La guerra di Corea formalmente non è mai finita. Dal 1953, anno in cui i due Stati decisero di porre fine alla belligeranza con un armistizio, un trattato di pace non è mai stato siglato. Così, la retorica politica a cui sono stati sottoposti per mezzo secolo gli abitanti della penisola, non ha mai smesso di menzionare l’ipotesi della riunificazione (da ambo le parti). Pertanto, la stretta di mano tra i due leader Coreani simboleggia informalmente il termine, o almeno la sospensione temporanea, delle ostilità.
Ma cosa rimane di questo incontro ad alto contenuto simbolico? Oltre alle buone intenzioni dimostrate dalle due parti, sono presenti degli elementi per credere che questo primo atto di riavvicinamento condurrà ad un miglioramento di tipo sostanziale della situazione politica della penisola? Dare una risposta a questi quesiti richiede sia un’analisi più approfondita delle relazioni intra-coreane negli ultimi anni, sia un giudizio più critico, sostanziale, sull’incontro avvenuto ieri tra i due leader.
In primis, bisogna far maggiore chiarezza su quelli che sono stati i veri risultati raggiunti dopo questo importantissimo meeting. A primo acchito, facendo riferimento alle immagini dei due leader che piantano assieme un albero di pino in segno ‘ di pace e prosperità’, quelli che scommettevano sul fatto che Kim sarebbe sceso a più miti consigli sembrerebbero aver vinto.
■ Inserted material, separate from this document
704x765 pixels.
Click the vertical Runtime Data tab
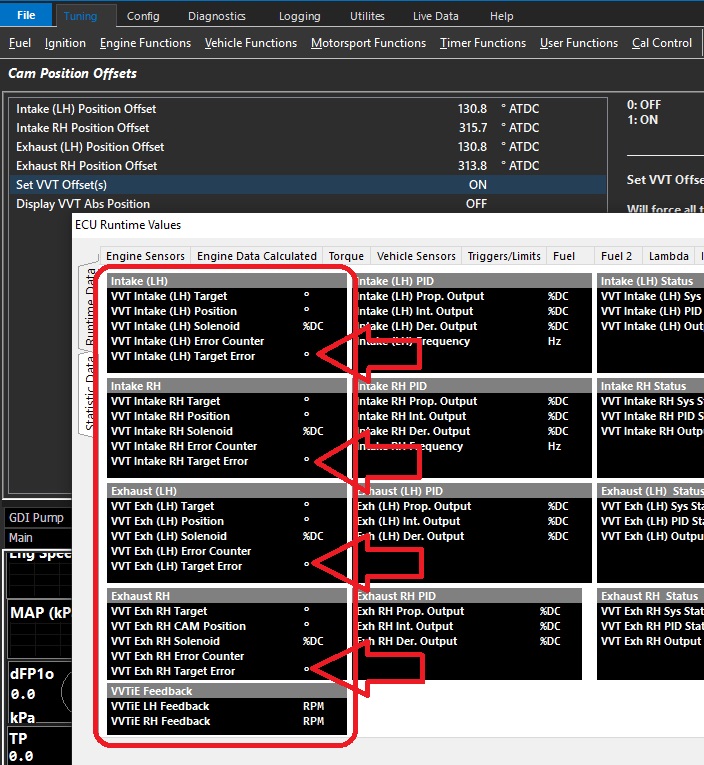click(88, 308)
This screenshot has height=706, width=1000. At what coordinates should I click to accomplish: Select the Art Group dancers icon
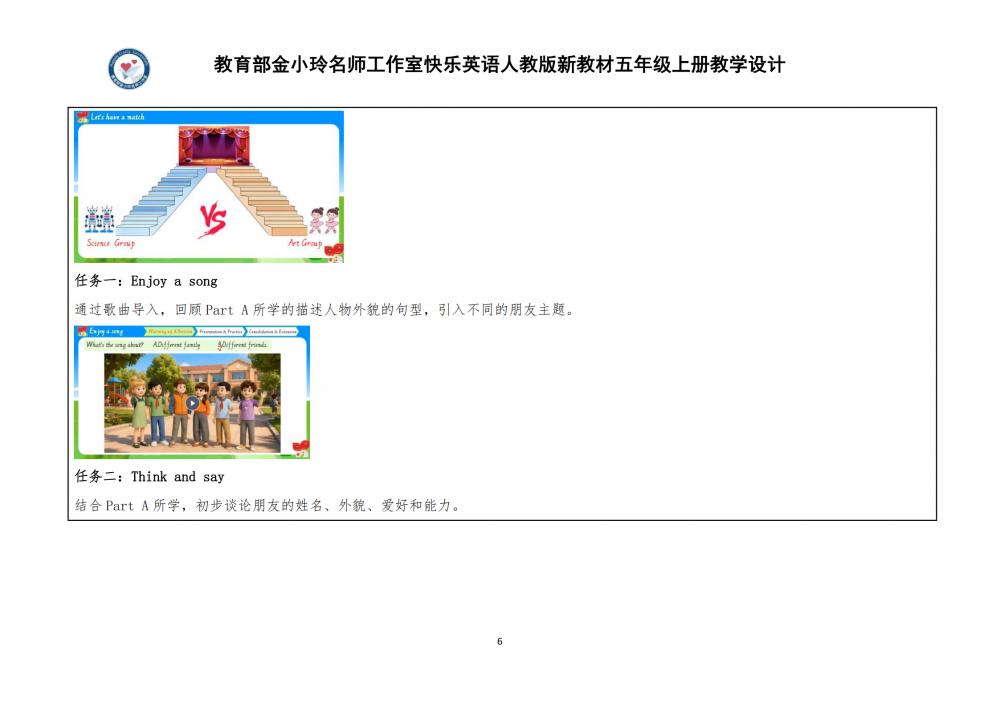coord(324,220)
Tuttavia, questo primo incontro va considerato come il punto di partenza e non di arrivo di un processo, che per ora, non ha fornito elementi tecnici per supporre una repentina denuclearizzazione della penisola. I due leader hanno fatto riferimento per lo più a progetti indipendenti alla crisi nucleare, usando una retorica quanto più vaga e di circostanza sui futuri piani per raggiungere la pace. È indubbio che questo primo incontro vada considerato come una buona base di partenza per i progetti di distensione futuri, tuttavia è altrettanto doveroso mantenere la “massima pressione” su Kim Jong-Un.
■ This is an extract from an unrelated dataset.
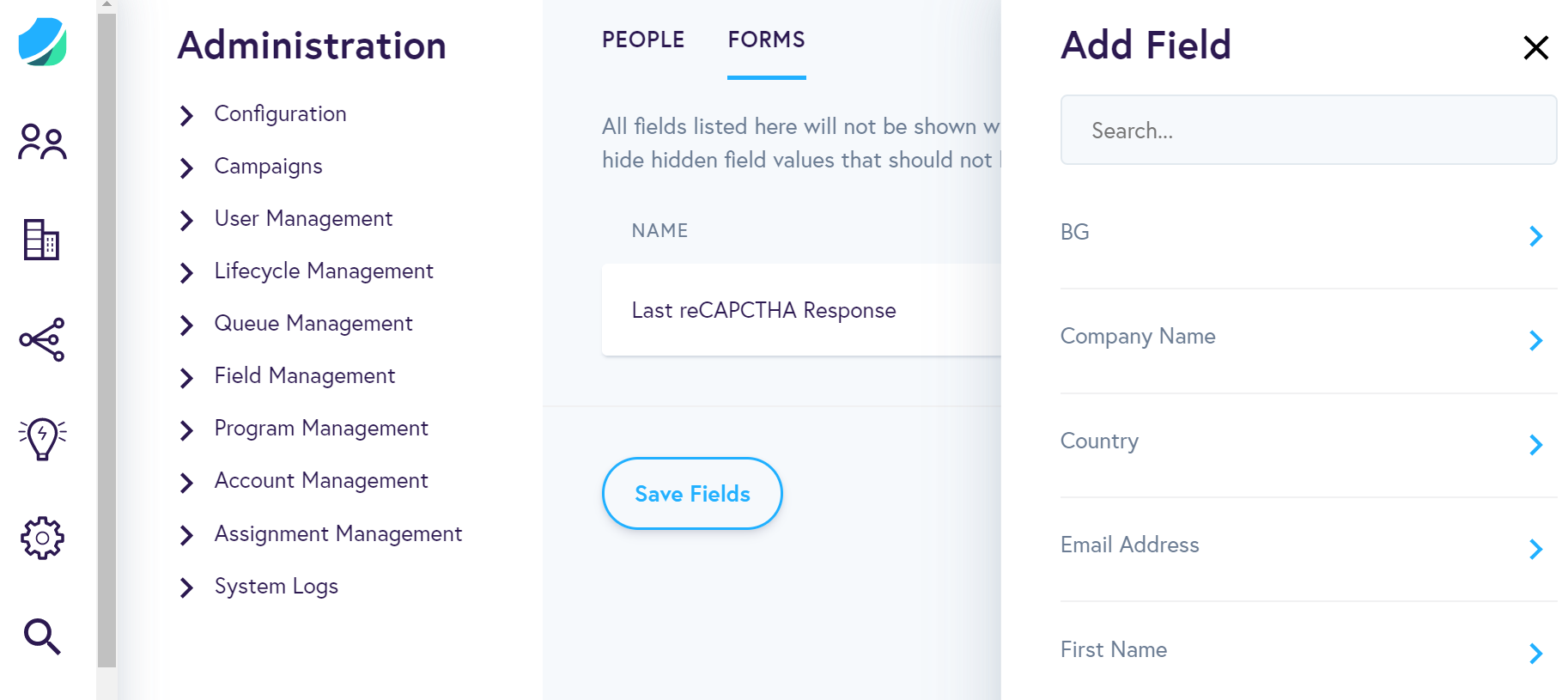Expand the Country field options
This screenshot has width=1568, height=700.
coord(1535,445)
Come i tentativi di riavvicinamento passati hanno dimostrato, i nordcoreani sono maestri nell’ottenere concessioni senza concedere nulla. Essendo l’economia nordcoreana fortemente sottosviluppata, con l’aggiunta delle sanzioni internazionali che non fanno altro che aggravare la situazione per la popolazione, l’establishment di Pyongyang ha più volte usato la leva dell’arma nucleare per ottenere aiuti economici. Solo dagli anni 90’ sono almeno sei le volte in cui la Corea del Nord si è impegnata a congelare i suoi progetti nucleari, per poi puntualmente rimangiarsi la parola data. Sarà così anche questa volta? Non è possibile dirlo con certezza, è sicuramente un’ipotesi che va tenuta in considerazione. Pertanto, alla luce delle riflessioni fatte e degli eventi appena descritti, occorre mantenere nei confronti di Kim Jong-Un una posizione equidistante tra un troppo esagerato entusiasmo ed un pregiudizievole sospetto. Il futuro incontro con il Presidente degli Stati Uniti Donald Trump rivelerà quali siano le reali intenzioni degli attori in gioco. Intanto non ci resta che goderci le immagini di un incontro che, nel bene o nel male, finirà nei libri di storia.